▶ _Extrait choisi_
---+---
La canitie, ou décoloration des cheveux, est un évènement qui survient avec l’âge, et qui a à voir à la fois avec les gènes et le stress. On connaît ainsi tous quelqu’un (qui connaît quelqu’un) dont les cheveux ont blanchi, partiellement ou totalement, en une nuit après un stress aigu.

Qu’est-ce qui peut expliquer ce phénomène ?

Après avoir exploré de nombreuses possibilités, des chercheurs de Harvard ont découvert les mécanismes en jeu dans le rôle du stress sur les cheveux blancs. Ces travaux procurent aussi de nouvelles pistes pour tenter de comprendre les effets du stress sur l’organisme.

Les hypothèses des chercheurs

Les chercheurs ont d’abord cherché à savoir si le blanchiment des cheveux pourrait être lié à une attaque auto-immune contre les cellules productrices de pigment. Pour la vérifier, ils ont supprimé les cellules immunitaires de souris et leur ont fait subir un stress mais leurs poils se sont décolorés. Puis ils se sont intéressés au cortisol : « le stress augmente les niveaux de cortisol dans le corps, nous avons donc pensé que le cortisol pourrait jouer un rôle » explique l’un des auteurs. « Mais étonnamment, lorsque nous avons retiré les glandes surrénales des souris pour qu’elles ne puissent pas produire de cortisol, leurs poils sont tout de même devenus gris sous l’effet du stress. »
---+---
▶ _Données enregistrées_
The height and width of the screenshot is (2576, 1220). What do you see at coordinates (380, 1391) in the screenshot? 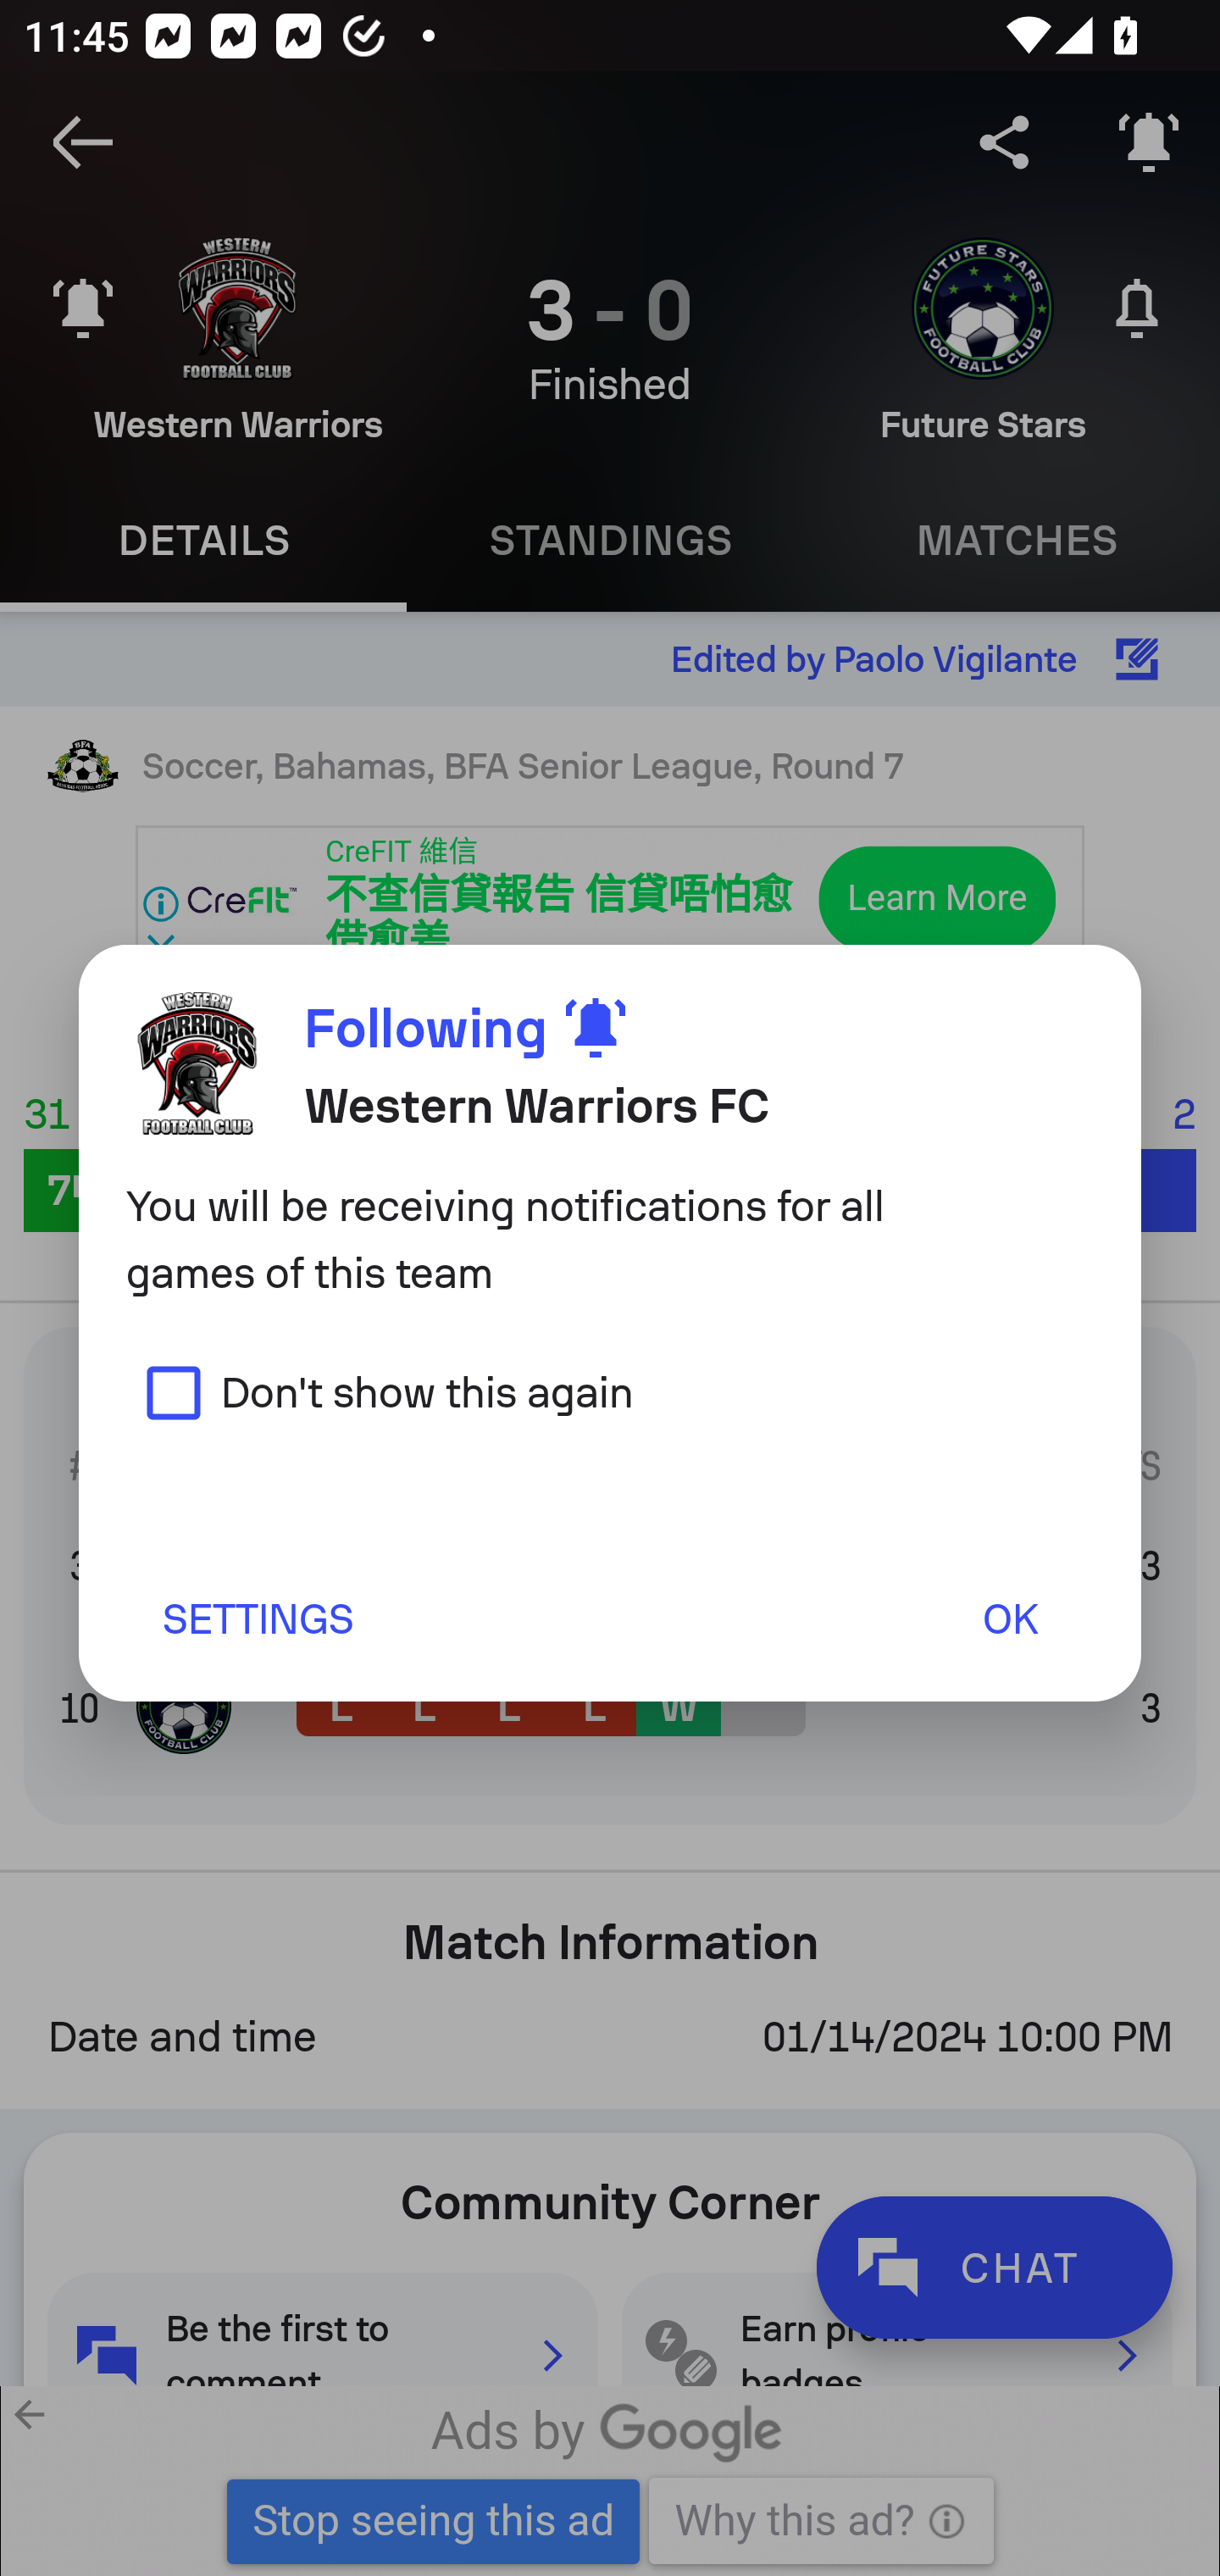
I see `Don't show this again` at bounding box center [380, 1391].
---+---
▶ _Consigne_
Recopiez mot pour mot le passage du texte sur le stress et les cheveux blancs qui commence à « La canitie, ou » et se termine à « ce phénomène ? ».

▶ _Réponse attendue_
La canitie, ou décoloration des cheveux, est un évènement qui survient avec l’âge, et qui a à voir à la fois avec les gènes et le stress. On connaît ainsi tous quelqu’un (qui connaît quelqu’un) dont les cheveux ont blanchi, partiellement ou totalement, en une nuit après un stress aigu.

Qu’est-ce qui peut expliquer ce phénomène ?